En cuanto escucha las palabras de Elba, Eva Corbalán levanta su enorme cuerpo de la silla playera en la que toma mate y pide la palabra: "tengo seis hijos y cuatro están casados ¡En mi casa vivimos 12 personas! Yo no necesito este terreno, pero mis hijos sí y yo vengo a pelear por ellos. Lo mismo hacen un montón de los que están acá".
A medida que la mañana avanza, muchos hombres empiezan a dejar El Triángulo a bordo de sus motos: se van a trabajar, dicen. Las mujeres caminan hasta las despensas del barrio de calles de tierra que se encuentra frente al predio a hacer las compras y empiezan a humear las fogatas en las que cocinarán el almuerzo. En muchas carpas flamean banderas argentinas. "Acá no hay gente de otros lugares, como pasa en otros asentamientos de oportunistas que aparecieron después de que trataron de desalojarnos a nosotros; somos argentinos y de Libertador", insiste una de las dirigentes de la CCC que prefiere no decir su nombre.

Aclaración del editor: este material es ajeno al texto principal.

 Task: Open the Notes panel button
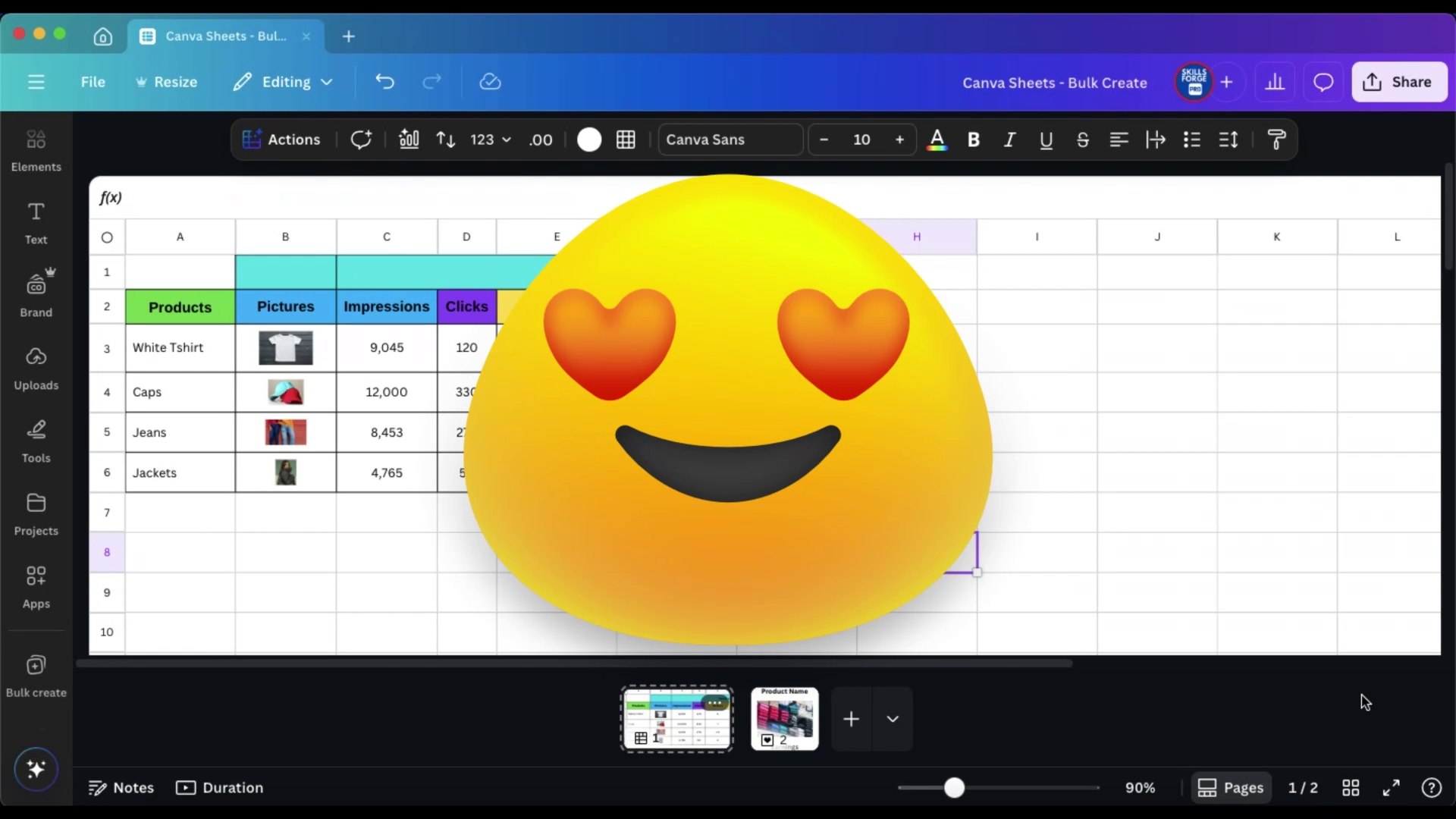121,788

Renzo Acosta ceba un mate dulce tras otro. Lo hace en la puerta de la tapera de plástico negro y detrás de la prolija empalizada de caña con la que delimitó su terreno. "Estuve en Tucumán hace un par de semansa. Soy baterista de ?Ternura? (grupo de cumbia) y vamos seguido a Graneros", relata mientras le ofrece un mate a Magalí, su vecina de 16 años. "Yo no vivo acá, le cuido la carpa a mi hermana mientras ella va a trabajar", se justifica la chica.

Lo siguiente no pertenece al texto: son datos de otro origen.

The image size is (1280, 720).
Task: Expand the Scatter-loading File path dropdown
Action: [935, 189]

Tras el almuerzo, la mayoría de los hombres regresa a El Triángulo y las mujeres y los chicos que tienen otro lugar dónde quedarse, se van. "Pero hasta mañana, no más, porque de acá ya no nos sacan. Trataron de hacerlo una vez y no pudieron", desafía Nélida García y sonríe, como si estuviera orgullosa de haber participado de la batalla y de formar parte del bando que hasta ahora parece ser el vencedor.